The acquisition of homestead status for real property also limits the amount that the property's assessed value can increase in a particular year. Pursuant to article VII, section 4(c), of the Florida Constitution, popularly known as the "Save Our Homes" amendment, the annual increase in the assessed value of homestead property cannot exceed the lesser of:
a. Three percent (3%) of the assessment for the prior year.
b. The percent change in the Consumer Price Index for all urban consumers, U.S. City Average, all items 1967=100, or successor reports for the preceding calendar year as initially reported by the United States Department of Labor, Bureau of Labor Statistics.

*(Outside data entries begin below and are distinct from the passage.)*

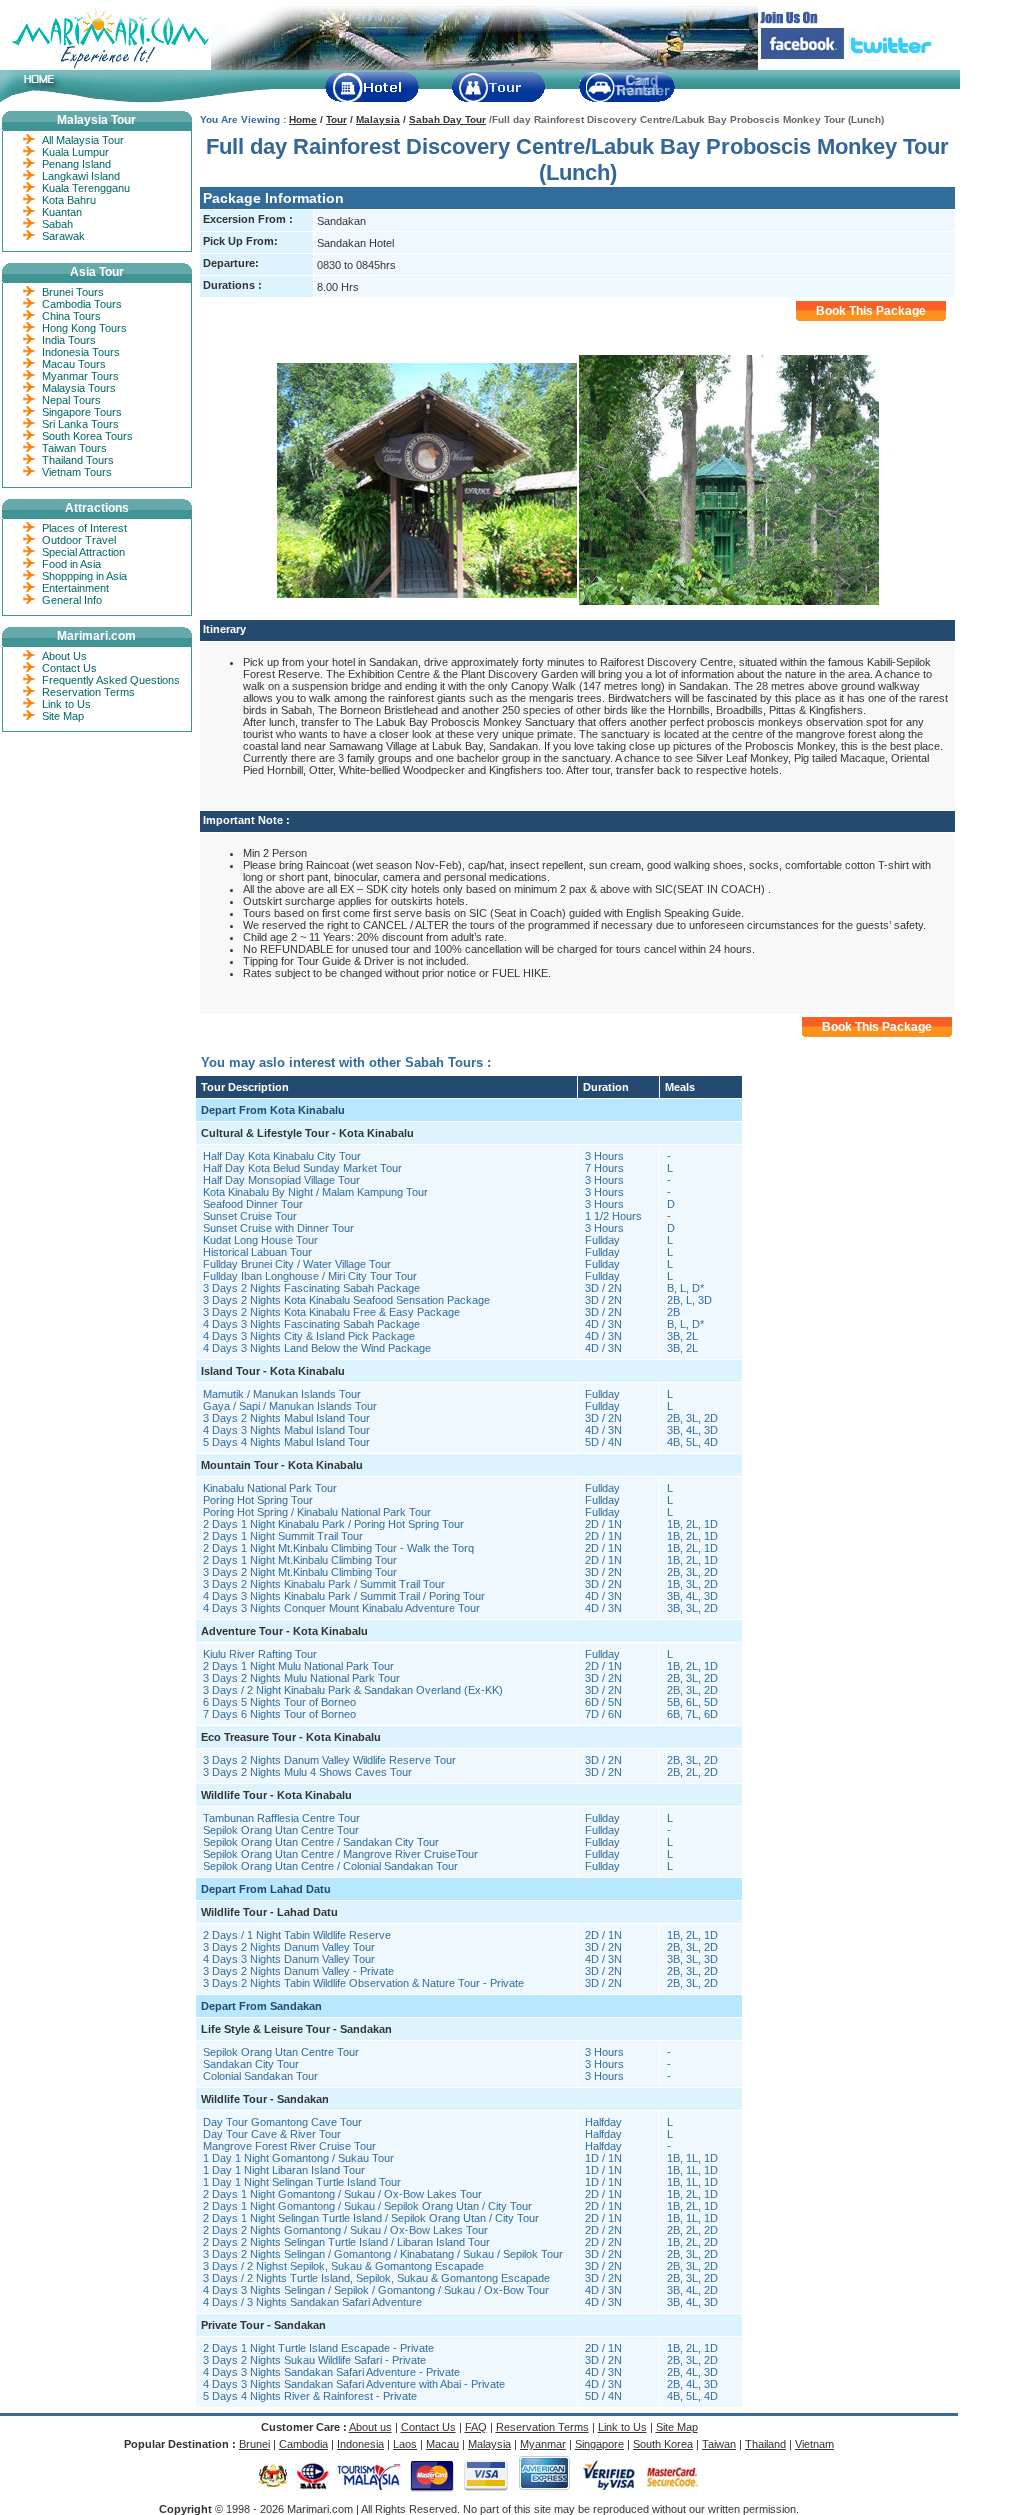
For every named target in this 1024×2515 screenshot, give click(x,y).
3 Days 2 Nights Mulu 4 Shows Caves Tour (307, 1772)
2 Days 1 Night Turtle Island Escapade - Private (318, 2348)
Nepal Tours (71, 400)
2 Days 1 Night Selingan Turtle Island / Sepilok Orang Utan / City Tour (371, 2218)
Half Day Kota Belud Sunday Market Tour (302, 1168)
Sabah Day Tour (447, 119)
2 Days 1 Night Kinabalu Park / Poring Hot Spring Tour (333, 1524)
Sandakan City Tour (251, 2064)
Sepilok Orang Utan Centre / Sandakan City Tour (321, 1842)
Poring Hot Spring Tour (258, 1500)
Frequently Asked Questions (111, 680)
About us (370, 2427)
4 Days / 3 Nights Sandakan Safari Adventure (312, 2302)
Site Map (63, 716)
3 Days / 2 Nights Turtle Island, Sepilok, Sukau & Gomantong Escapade (376, 2278)
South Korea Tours (87, 436)
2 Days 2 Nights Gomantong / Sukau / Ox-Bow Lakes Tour (345, 2230)
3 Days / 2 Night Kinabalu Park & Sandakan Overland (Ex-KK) (353, 1690)
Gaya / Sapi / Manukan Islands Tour (290, 1406)
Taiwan (719, 2444)
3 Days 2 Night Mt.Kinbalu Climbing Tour (300, 1572)
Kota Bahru (69, 200)
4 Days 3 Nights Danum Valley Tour (289, 1959)
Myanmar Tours (80, 376)
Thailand (765, 2444)
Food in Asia (71, 564)
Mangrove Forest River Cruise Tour (289, 2146)
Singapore (599, 2444)
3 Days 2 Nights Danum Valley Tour (289, 1947)
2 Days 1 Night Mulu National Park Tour (298, 1666)
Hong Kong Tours (84, 328)
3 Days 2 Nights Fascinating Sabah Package (311, 1288)
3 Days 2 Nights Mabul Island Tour (286, 1418)
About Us (64, 656)
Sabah (57, 224)
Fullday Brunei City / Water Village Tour (297, 1264)
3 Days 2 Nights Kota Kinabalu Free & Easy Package (331, 1312)
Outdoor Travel (79, 540)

Art. VII, § 4(c)(1)(a)-(b), Fla. Const. The Save Our Homes amendment is implemented in section 193.155, Florida Statutes (1997). See generally Richard S. Franklin & Roi E. Baugher III, Protecting and Preserving the Save Our Homes Cap, 77 Fla. B.J. 34 (Oct.2003). The owner of property recognized as homestead for tax purposes thus receives a twofold benefit: (1) a tax exemption of $25,000 and (2) a cap on the amount that the assessed value of the property can rise in a given year.[1]
Section 196.011(1)(b) requires applicants for the homestead tax exemption to supply their social security numbers on an application form as a condition to obtaining the exemption (the required disclosure). Pursuant to the statute, an applicant's failure to provide his or her social security number waives the exemption for the year of the application. Section 196.011(1)(b) provides, in pertinent part:
The form to apply for an exemption ... must include a space for the applicant to list the social security number of the applicant and of the applicant's spouse, if any. If an applicant files a timely and otherwise complete application, *1040 and omits the required social security numbers, the application is incomplete. In that event, the property appraiser shall contact the applicant, who may refile a complete application by April 1. Failure to file a complete application by that date constitutes a waiver of the exemption privilege for that year....
This provision was added by chapter 94-353, section 45, at 2561, Laws of Florida, which became effective June 3, 1994. Ch. 94-353, § 75, at 2576, Laws of Fla.
Rule 12D-7.001(4), Florida Administrative Code, implements section 196.011(1)(b):
Each new applicant for an exemption ... must provide his or her social security number and the social security number of his or her spouse, if any, in the applicable spaces provided on the application form, Form DR-501 (incorporated by reference in Rule 12D-16.002). Failure to provide such numbers will render the application incomplete. If an applicant omits the required social security numbers and files an otherwise complete application, the property appraiser shall contact that applicant and afford the applicant the opportunity to file a complete application on or before April 1. Failure to file a completed application on or before April 1 shall constitute a waiver of the exemption for that tax year, unless the applicant can demonstrate that failure to timely file a completed application was the result of a postal error or, upon filing a timely petition to the value adjustment board, that the failure was due to extenuating circumstances as provided in section 196.011, Florida Statutes.
Thus, pursuant to Florida's statutory and administrative requirements, a homeowner cannot obtain the benefits of the constitutional homestead tax exemption unless he or she is willing to make the required disclosure.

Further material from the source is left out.